Taggart ‘ready to roll’ into first game

WKU Coach Willie Taggart said he’ll be a “good nervous” when the Toppers walk into Memorial Stadium on Saturday for Taggart’s debut as a head coach. It will come against No. 8 Nebraska, the second-highest-ranked team the WKU football program has ever faced.

Brad Stephens

Willie Taggart has been waiting for Nebraska since he was named WKU’s head coach last November.

After nine months full of recruiting, offseason conditioning and then a blazing-hot fall camp, college football’s youngest coach will make his debut at 6 p.m. Saturday.

“I’ve been a head coach now since November,” Taggart said. “Now I’m ready to roll.”

Rolling with an 0-12 team is a challenge itself.

Now add the fact that Taggart’s first game as head coach will be in Lincoln’s Memorial Stadium in front of 81,000 hostile Husker fans. Nebraska’s No. 8 ranking also makes the Huskers the second-highest-ranked team the WKU football program has ever faced.

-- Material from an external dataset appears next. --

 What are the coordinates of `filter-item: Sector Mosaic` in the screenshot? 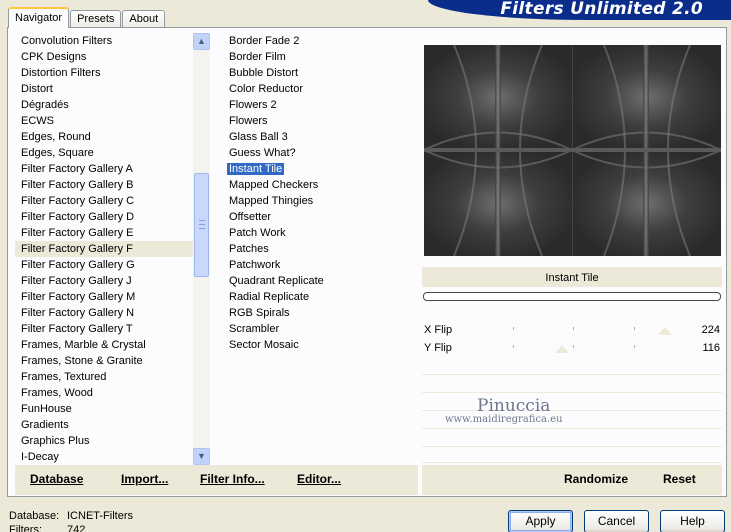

So one could reasonably expect the new coach of the 37-point underdog Toppers to be nervous on Saturday, which Taggart said he will be.

But it’s a “good nervous” — the kind that makes Taggart want to take a deep breath and “go get it.”

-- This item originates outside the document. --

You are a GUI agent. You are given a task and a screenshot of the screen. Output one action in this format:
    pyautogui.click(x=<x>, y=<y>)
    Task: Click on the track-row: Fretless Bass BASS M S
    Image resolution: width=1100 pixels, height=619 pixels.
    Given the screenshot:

“Any competitor always gets nervous right before game time,” Taggart said. “But you’ll get the little bugs out and get ready to roll.”

Taggart got a taste of nasty road crowds during his time as running backs coach at Stanford.

His Cardinal teams traveled to national powers USC, Notre Dame and Oregon, and Taggart said his experiences there provided a successful blueprint for his new job.

But with the title of head coach, Taggart has new responsibilities he didn’t have with Stanford.

“Now I’m organizing and planning the whole thing, where before I was just taking the lead on some things and helping the whole process,” Taggart said. “Now I get to do it how I want to do it.”

Taggart will roll out his West Coast offense on Saturday night, and sophomore tight end Jack Doyle said WKU plans to go right at Nebraska’s daunting run defense.

“Personally I think the running game is our best thing,” he said. “And we’re not going to change what we do.”

The Toppers’ aggressive, strength-on-strength mindset comes directly from their head coach, who said his team isn’t intimidated by Nebraska or any other opponent.

 “In big games we played in the past, we had the mindset of ‘Here’s the big guys on the block. We don’t stand a chance. We’re just trying to stay healthy,’” Taggart said. “We don’t roll that way now.”

Even Nebraska’s Memorial Stadium, the famed Sea of Red, isn’t going to be a problem for WKU in junior defensive end Jared Clendenin’s eyes.

“This is going to be a house full of Western red,” Clendenin said, smiling. “We’re ready for 90,000 screaming Western fans.”

Those “Western fans” will be ready to pounce if the Toppers slip up — a message that Taggart said he has passed on to his team.

“The true test will come once we get into the fire — once adversity strikes,” Taggart said. “That’s what I’m concerned with the most …That’ll show the true character of our football team.”